For this exercise, repeat the records below exactly as written.

▶ **RECORD SET**
================
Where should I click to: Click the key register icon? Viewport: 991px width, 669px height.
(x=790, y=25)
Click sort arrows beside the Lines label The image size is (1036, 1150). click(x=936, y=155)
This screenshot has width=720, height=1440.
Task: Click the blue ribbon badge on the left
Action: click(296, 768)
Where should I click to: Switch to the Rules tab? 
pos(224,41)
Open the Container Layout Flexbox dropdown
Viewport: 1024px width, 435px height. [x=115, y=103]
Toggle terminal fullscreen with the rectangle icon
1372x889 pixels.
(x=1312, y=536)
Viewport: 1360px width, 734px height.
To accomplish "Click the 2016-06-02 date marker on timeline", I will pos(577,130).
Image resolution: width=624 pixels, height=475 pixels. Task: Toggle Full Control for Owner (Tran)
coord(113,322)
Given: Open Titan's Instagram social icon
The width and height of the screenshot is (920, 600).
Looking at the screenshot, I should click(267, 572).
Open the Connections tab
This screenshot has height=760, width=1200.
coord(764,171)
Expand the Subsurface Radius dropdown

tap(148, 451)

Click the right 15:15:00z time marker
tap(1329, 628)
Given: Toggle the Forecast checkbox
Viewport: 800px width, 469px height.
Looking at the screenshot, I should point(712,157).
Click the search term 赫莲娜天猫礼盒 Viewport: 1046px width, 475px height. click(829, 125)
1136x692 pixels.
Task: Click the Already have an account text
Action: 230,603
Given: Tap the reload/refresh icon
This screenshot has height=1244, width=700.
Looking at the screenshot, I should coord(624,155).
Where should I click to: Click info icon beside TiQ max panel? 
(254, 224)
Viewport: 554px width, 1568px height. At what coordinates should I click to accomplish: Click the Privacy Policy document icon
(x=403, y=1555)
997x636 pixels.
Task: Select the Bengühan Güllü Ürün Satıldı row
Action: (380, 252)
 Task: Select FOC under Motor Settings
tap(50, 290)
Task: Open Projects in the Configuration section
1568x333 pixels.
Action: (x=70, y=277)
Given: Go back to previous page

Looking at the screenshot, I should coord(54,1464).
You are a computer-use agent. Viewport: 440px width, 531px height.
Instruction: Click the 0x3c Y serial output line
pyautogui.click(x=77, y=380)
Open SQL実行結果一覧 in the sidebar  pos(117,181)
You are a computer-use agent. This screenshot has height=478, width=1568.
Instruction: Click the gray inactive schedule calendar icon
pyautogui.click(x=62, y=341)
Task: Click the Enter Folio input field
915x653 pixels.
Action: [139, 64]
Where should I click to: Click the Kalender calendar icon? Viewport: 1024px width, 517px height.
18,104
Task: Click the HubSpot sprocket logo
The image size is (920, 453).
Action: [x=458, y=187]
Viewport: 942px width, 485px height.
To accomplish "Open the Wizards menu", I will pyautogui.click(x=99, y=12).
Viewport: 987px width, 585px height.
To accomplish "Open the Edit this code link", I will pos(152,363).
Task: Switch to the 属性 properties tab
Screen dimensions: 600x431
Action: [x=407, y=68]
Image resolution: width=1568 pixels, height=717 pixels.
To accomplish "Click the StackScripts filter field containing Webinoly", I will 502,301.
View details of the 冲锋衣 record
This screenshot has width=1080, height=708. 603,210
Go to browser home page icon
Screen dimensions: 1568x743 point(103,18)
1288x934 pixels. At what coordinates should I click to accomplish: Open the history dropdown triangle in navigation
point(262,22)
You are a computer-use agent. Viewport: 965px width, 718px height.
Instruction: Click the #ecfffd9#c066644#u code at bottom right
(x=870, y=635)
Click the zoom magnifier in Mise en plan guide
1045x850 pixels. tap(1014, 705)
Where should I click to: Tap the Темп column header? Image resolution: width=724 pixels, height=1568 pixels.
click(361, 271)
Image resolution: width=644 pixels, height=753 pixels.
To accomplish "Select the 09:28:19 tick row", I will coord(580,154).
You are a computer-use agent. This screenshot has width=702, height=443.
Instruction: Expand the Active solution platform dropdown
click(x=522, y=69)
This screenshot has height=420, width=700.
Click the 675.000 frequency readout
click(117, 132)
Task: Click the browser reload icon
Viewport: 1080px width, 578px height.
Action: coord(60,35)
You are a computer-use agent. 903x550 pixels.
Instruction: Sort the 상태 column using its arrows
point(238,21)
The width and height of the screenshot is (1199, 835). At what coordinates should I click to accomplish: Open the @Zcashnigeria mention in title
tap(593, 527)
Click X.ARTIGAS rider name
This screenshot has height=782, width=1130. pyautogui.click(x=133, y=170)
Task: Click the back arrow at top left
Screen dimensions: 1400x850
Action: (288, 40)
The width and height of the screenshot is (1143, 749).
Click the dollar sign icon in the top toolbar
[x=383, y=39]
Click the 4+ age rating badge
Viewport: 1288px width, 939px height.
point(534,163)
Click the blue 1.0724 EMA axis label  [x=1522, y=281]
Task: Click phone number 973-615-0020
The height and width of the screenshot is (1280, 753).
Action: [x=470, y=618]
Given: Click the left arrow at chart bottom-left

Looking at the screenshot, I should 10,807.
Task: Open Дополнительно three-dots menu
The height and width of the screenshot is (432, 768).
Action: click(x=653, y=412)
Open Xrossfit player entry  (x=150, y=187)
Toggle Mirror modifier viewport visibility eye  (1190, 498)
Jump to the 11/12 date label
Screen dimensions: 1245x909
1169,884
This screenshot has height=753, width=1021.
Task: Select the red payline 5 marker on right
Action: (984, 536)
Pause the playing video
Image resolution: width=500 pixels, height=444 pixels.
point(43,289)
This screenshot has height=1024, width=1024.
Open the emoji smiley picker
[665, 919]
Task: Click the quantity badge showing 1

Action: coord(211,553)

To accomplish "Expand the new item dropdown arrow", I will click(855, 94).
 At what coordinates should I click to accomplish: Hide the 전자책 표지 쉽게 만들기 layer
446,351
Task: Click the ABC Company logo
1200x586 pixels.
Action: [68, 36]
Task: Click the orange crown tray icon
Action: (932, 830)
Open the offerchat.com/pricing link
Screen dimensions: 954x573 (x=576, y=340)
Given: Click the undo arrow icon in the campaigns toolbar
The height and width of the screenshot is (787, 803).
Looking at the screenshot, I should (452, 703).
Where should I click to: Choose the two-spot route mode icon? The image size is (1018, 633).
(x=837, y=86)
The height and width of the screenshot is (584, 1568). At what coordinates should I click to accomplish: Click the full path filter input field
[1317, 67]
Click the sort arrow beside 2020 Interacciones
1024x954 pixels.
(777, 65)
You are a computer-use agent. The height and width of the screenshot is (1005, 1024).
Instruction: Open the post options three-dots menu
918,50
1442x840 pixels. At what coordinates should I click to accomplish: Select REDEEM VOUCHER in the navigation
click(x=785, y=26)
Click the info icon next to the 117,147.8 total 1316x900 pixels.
================
▶ **WRITTEN SOLUTION**
Where should I click to: Click the key register icon? Viewport: 991px width, 669px height.
(x=790, y=25)
Click sort arrows beside the Lines label The image size is (1036, 1150). click(x=936, y=155)
This screenshot has width=720, height=1440.
Task: Click the blue ribbon badge on the left
Action: click(296, 768)
Where should I click to: Switch to the Rules tab? 
pos(224,41)
Open the Container Layout Flexbox dropdown
Viewport: 1024px width, 435px height. [x=115, y=103]
Toggle terminal fullscreen with the rectangle icon
1372x889 pixels.
(x=1312, y=536)
Viewport: 1360px width, 734px height.
To accomplish "Click the 2016-06-02 date marker on timeline", I will pos(577,130).
Image resolution: width=624 pixels, height=475 pixels. Task: Toggle Full Control for Owner (Tran)
coord(113,322)
Given: Open Titan's Instagram social icon
The width and height of the screenshot is (920, 600).
Looking at the screenshot, I should click(267, 572).
Open the Connections tab
This screenshot has height=760, width=1200.
coord(764,171)
Expand the Subsurface Radius dropdown

tap(148, 451)

Click the right 15:15:00z time marker
tap(1329, 628)
Given: Toggle the Forecast checkbox
Viewport: 800px width, 469px height.
Looking at the screenshot, I should point(712,157).
Click the search term 赫莲娜天猫礼盒 Viewport: 1046px width, 475px height. click(829, 125)
1136x692 pixels.
Task: Click the Already have an account text
Action: 230,603
Given: Tap the reload/refresh icon
This screenshot has height=1244, width=700.
Looking at the screenshot, I should coord(624,155).
Where should I click to: Click info icon beside TiQ max panel? 
(254, 224)
Viewport: 554px width, 1568px height. At what coordinates should I click to accomplish: Click the Privacy Policy document icon
(x=403, y=1555)
997x636 pixels.
Task: Select the Bengühan Güllü Ürün Satıldı row
Action: (380, 252)
 Task: Select FOC under Motor Settings
tap(50, 290)
Task: Open Projects in the Configuration section
1568x333 pixels.
Action: (x=70, y=277)
Given: Go back to previous page

Looking at the screenshot, I should coord(54,1464).
You are a computer-use agent. Viewport: 440px width, 531px height.
Instruction: Click the 0x3c Y serial output line
pyautogui.click(x=77, y=380)
Open SQL実行結果一覧 in the sidebar  pos(117,181)
You are a computer-use agent. This screenshot has height=478, width=1568.
Instruction: Click the gray inactive schedule calendar icon
pyautogui.click(x=62, y=341)
Task: Click the Enter Folio input field
915x653 pixels.
Action: [139, 64]
Where should I click to: Click the Kalender calendar icon? Viewport: 1024px width, 517px height.
18,104
Task: Click the HubSpot sprocket logo
The image size is (920, 453).
Action: [x=458, y=187]
Viewport: 942px width, 485px height.
To accomplish "Open the Wizards menu", I will pyautogui.click(x=99, y=12).
Viewport: 987px width, 585px height.
To accomplish "Open the Edit this code link", I will pos(152,363).
Task: Switch to the 属性 properties tab
Screen dimensions: 600x431
Action: [x=407, y=68]
Image resolution: width=1568 pixels, height=717 pixels.
To accomplish "Click the StackScripts filter field containing Webinoly", I will 502,301.
View details of the 冲锋衣 record
This screenshot has width=1080, height=708. 603,210
Go to browser home page icon
Screen dimensions: 1568x743 point(103,18)
1288x934 pixels. At what coordinates should I click to accomplish: Open the history dropdown triangle in navigation
point(262,22)
You are a computer-use agent. Viewport: 965px width, 718px height.
Instruction: Click the #ecfffd9#c066644#u code at bottom right
(x=870, y=635)
Click the zoom magnifier in Mise en plan guide
1045x850 pixels. tap(1014, 705)
Where should I click to: Tap the Темп column header? Image resolution: width=724 pixels, height=1568 pixels.
click(361, 271)
Image resolution: width=644 pixels, height=753 pixels.
To accomplish "Select the 09:28:19 tick row", I will coord(580,154).
You are a computer-use agent. This screenshot has width=702, height=443.
Instruction: Expand the Active solution platform dropdown
click(x=522, y=69)
This screenshot has height=420, width=700.
Click the 675.000 frequency readout
click(117, 132)
Task: Click the browser reload icon
Viewport: 1080px width, 578px height.
Action: coord(60,35)
You are a computer-use agent. 903x550 pixels.
Instruction: Sort the 상태 column using its arrows
point(238,21)
The width and height of the screenshot is (1199, 835). At what coordinates should I click to accomplish: Open the @Zcashnigeria mention in title
tap(593, 527)
Click X.ARTIGAS rider name
This screenshot has height=782, width=1130. pyautogui.click(x=133, y=170)
Task: Click the back arrow at top left
Screen dimensions: 1400x850
Action: (288, 40)
The width and height of the screenshot is (1143, 749).
Click the dollar sign icon in the top toolbar
[x=383, y=39]
Click the 4+ age rating badge
Viewport: 1288px width, 939px height.
point(534,163)
Click the blue 1.0724 EMA axis label  [x=1522, y=281]
Task: Click phone number 973-615-0020
The height and width of the screenshot is (1280, 753).
Action: [x=470, y=618]
Given: Click the left arrow at chart bottom-left

Looking at the screenshot, I should 10,807.
Task: Open Дополнительно three-dots menu
The height and width of the screenshot is (432, 768).
Action: click(x=653, y=412)
Open Xrossfit player entry  (x=150, y=187)
Toggle Mirror modifier viewport visibility eye  (1190, 498)
Jump to the 11/12 date label
Screen dimensions: 1245x909
1169,884
This screenshot has height=753, width=1021.
Task: Select the red payline 5 marker on right
Action: (984, 536)
Pause the playing video
Image resolution: width=500 pixels, height=444 pixels.
point(43,289)
This screenshot has height=1024, width=1024.
Open the emoji smiley picker
[665, 919]
Task: Click the quantity badge showing 1

Action: coord(211,553)

To accomplish "Expand the new item dropdown arrow", I will click(855, 94).
 At what coordinates should I click to accomplish: Hide the 전자책 표지 쉽게 만들기 layer
446,351
Task: Click the ABC Company logo
1200x586 pixels.
Action: [68, 36]
Task: Click the orange crown tray icon
Action: (932, 830)
Open the offerchat.com/pricing link
Screen dimensions: 954x573 (x=576, y=340)
Given: Click the undo arrow icon in the campaigns toolbar
The height and width of the screenshot is (787, 803).
Looking at the screenshot, I should (452, 703).
Where should I click to: Choose the two-spot route mode icon? The image size is (1018, 633).
(x=837, y=86)
The height and width of the screenshot is (584, 1568). At what coordinates should I click to accomplish: Click the full path filter input field
[1317, 67]
Click the sort arrow beside 2020 Interacciones
1024x954 pixels.
(777, 65)
You are a computer-use agent. The height and width of the screenshot is (1005, 1024).
Instruction: Open the post options three-dots menu
918,50
1442x840 pixels. At what coordinates should I click to accomplish: Select REDEEM VOUCHER in the navigation
click(x=785, y=26)
Click the info icon next to the 117,147.8 total 1316x900 pixels.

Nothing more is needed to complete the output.